Luke 16 contains a parable about a rich man and a poor beggar named Lazarus. Both die; Lazarus is taken to a place called “Abraham’s Bosom.” What is this place?
One traditional explanation understood Abraham’s Bosom as limbus partum, that is, the “Limbo of the Fathers.” Medieval Christians imagined a place of waiting just on the edge of hell where all the Old Testament saints were penned up and left to wait until Christ’s resurrection. Accordingly, when Christ died, He opened the gates of Limbo and led all the righteous Bible heroes who had lived before Him into heaven.
This explanation created a theological buffer zone between the old covenant and the new covenant. It allowed Christians to maintain that prior to the death and resurrection of Jesus, no one had admittance to Paradise.

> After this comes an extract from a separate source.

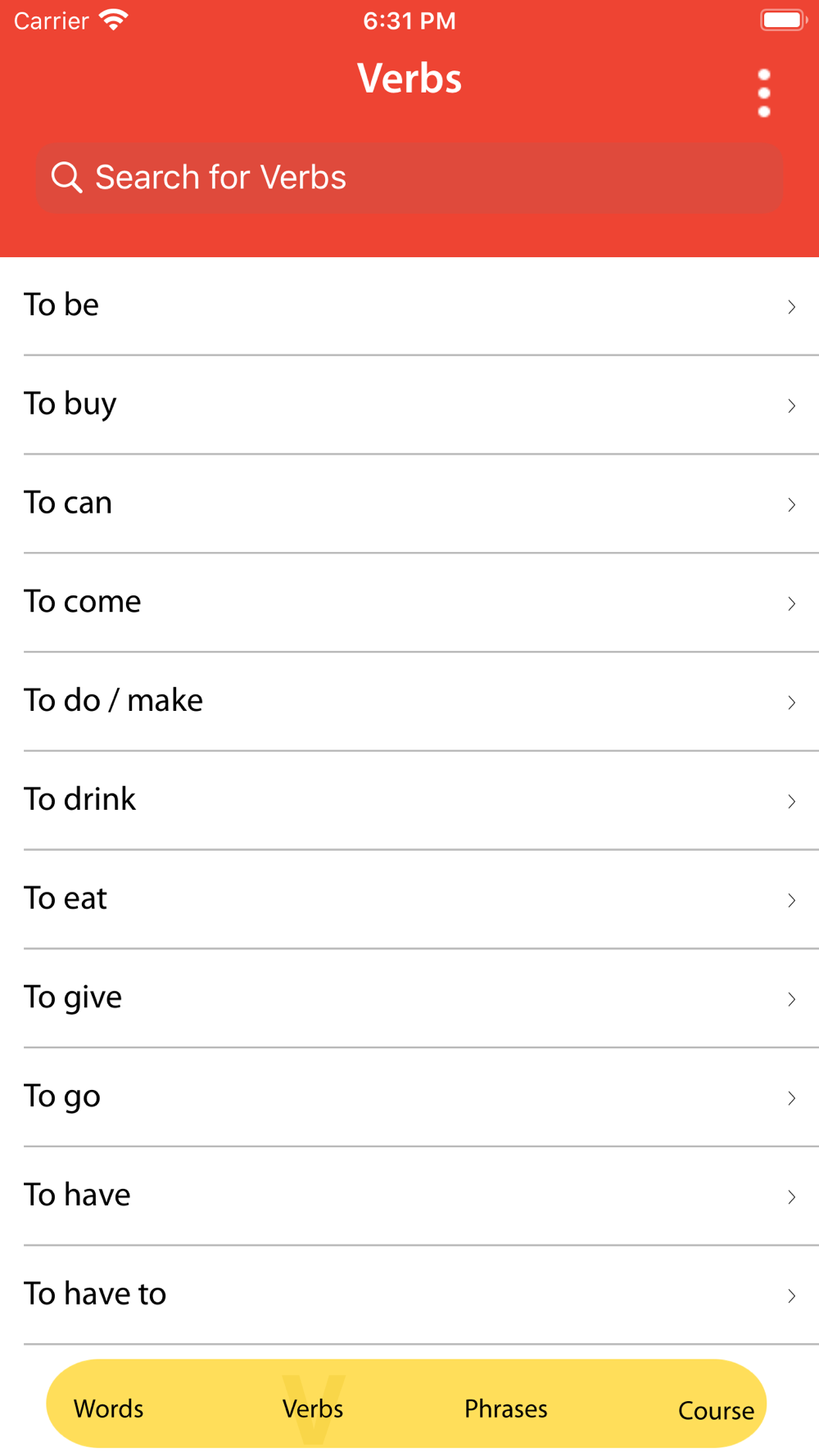819x1456 pixels.
Task: Switch to the Course tab
Action: [715, 1410]
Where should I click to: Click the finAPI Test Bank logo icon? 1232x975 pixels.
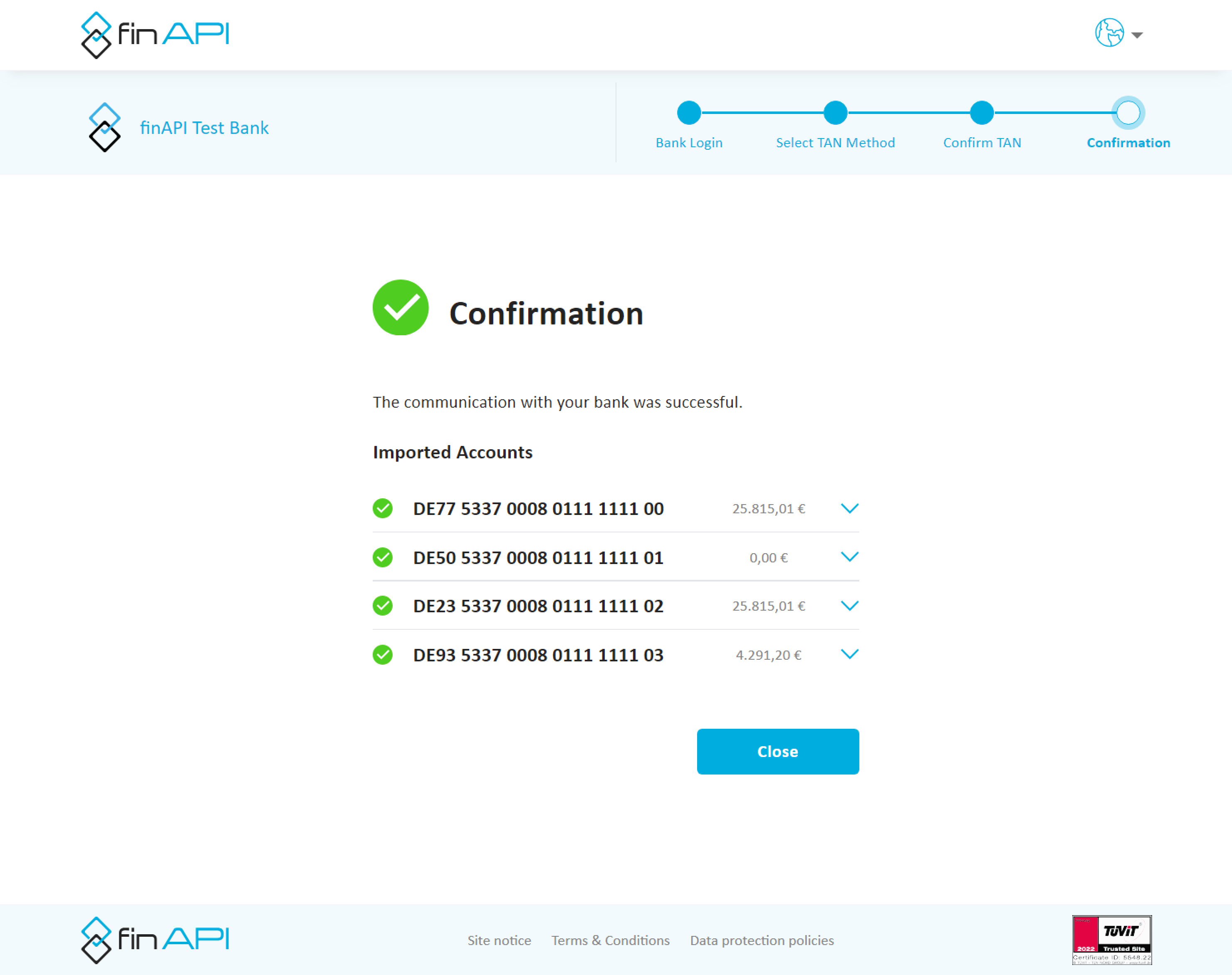click(x=104, y=127)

Critically, the Old Testament heroes were allowed into the new covenant Paradise while most Jews suffered in hell.
Despite the popularity of this teaching, it has never been an official church doctrine. Nevertheless, it survives in Protestant thought. Christ’s “harrowing of hell” remains a common belief among Catholics and Protestants. Some explain the enigmatic resurrection described in Matthew 27:52-53 as the transition point at which the souls of those Old Testament saints were released from “Abraham’s Bosom.”
However, these ideas don’t make sense in the context of first-century Jewish theology. To understand how Yeshua’s original audience would have understood His words, we must understand more about the first-century Jewish conception of the afterlife.

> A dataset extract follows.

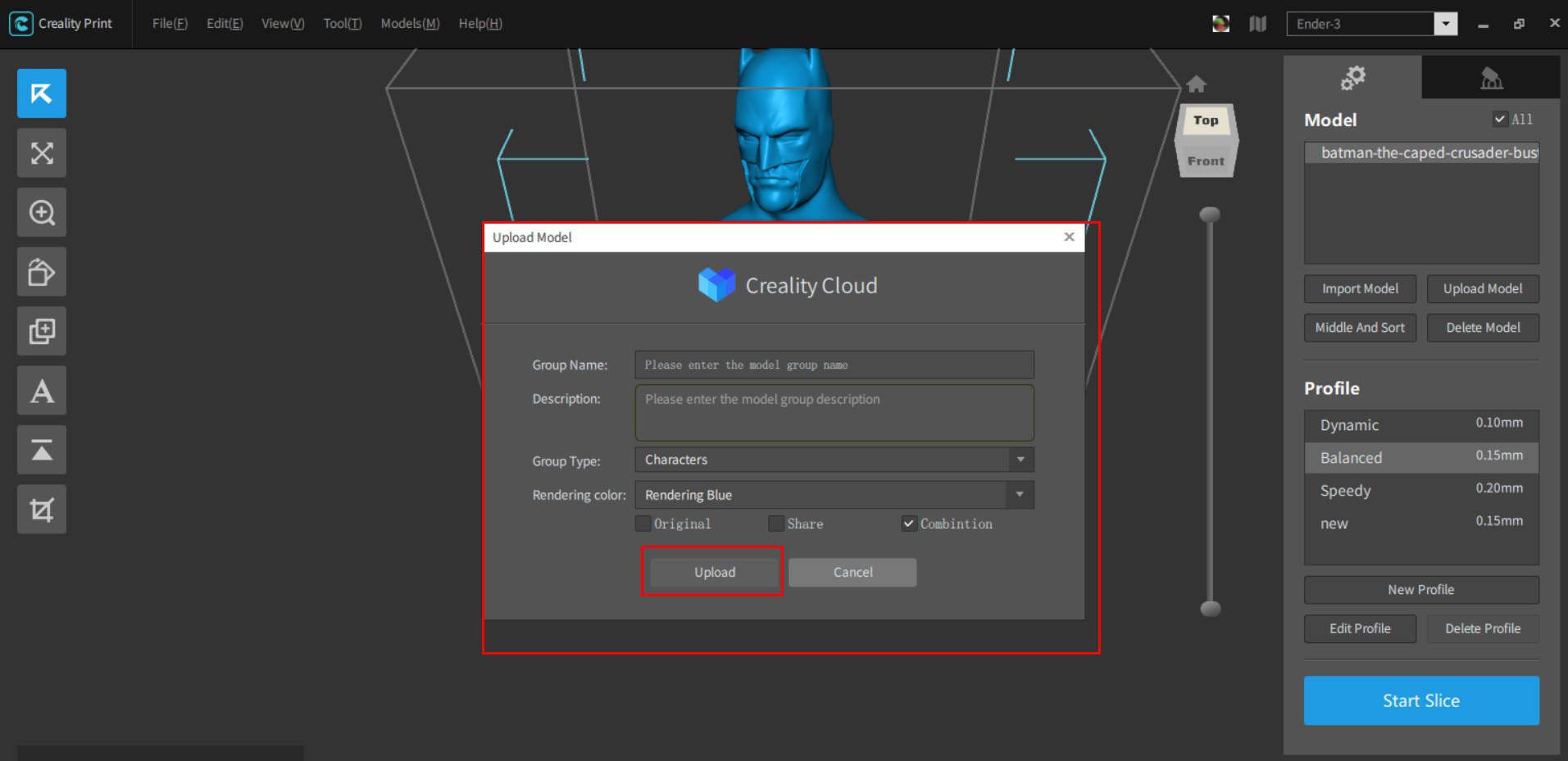The image size is (1568, 761).
Task: Activate the Zoom magnifier tool
Action: click(41, 212)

Notice that the parable assumes the existence of man’s immortal soul, one of the basic tenets of Pharisaic theology. Also, in keeping with Pharisaic Jewish thought, Yeshua’s parable assumed that at the moment of death, the undying soul of man leaves his body and departs to one of two possible destinations: reward or punishment.
Souls that departed to the place of reward went to Paradise. The word paradise (pardes) is a Persian loan word that appears in both Hebrew and Greek (and Latin and English) to describe the place of the soul’s reward after death. According to the Pharisees, the souls of the righteous wait in Paradise for the resurrection of the dead, at which point they will be returned to their bodies.
To be in Abraham’s Bosom meant to be with Abraham. In that sense, one might speak of “Abraham’s Bosom” as simply another term for Paradise. In Jewish literature, “going to Abraham” is idiomatic for going to Paradise.
More specifically, the term might refer to reclining at Abraham’s side, like those reclining at a banquet. Each guest reclining around the table leaned on his left elbow, and as two or more reclined beside one another, the head of one man was near the breast of the man who lay behind him. He was, therefore, said “to lie in the bosom” of the other.
The Greek word kolpos, ordinarily translated as “bosom,” can be understood as “lap.” In that case, “Abraham’s Bosom” might mean “Abraham’s lap.” Lazarus took his place with father Abraham like a child who takes his place in his father’s lap.
The term is probably an expansion on the common Biblical Hebrew euphemisms for death: “gathered to his people” and “gathered to his fathers.”
Messianic Jewish pioneer, Rabbi Yechiel Tzvi Lichtenstein, points out that the term is synonymous with another common euphemism for death and Paradise: “embrace of the righteous.” It does appear in one passage in the Talmud: “Today he sits in Abraham’s lap.” According to Lichtenstein, Rashi interpreted the talmudic phrase “Today he sits in Abraham’s lap” to mean, “He died that day.”
Rabbinic literature also speaks of angels escorting the souls of the righteous into Paradise: “When a holy man leaves this world, three companies of angels attend him” (Talmud).
As Yeshua described the soul of Lazarus being carried by angels to Abraham’s Bosom, He spoke in the common terms and idioms of Pharisaic theology to describe the death of the righteous. The Paradise to which Lazarus went was not Limbo; it was the same Paradise of which Paul the Pharisee spoke when he said that “to be absent from the body [is to be] at home with the Lord” (2 Corinthians 5:8).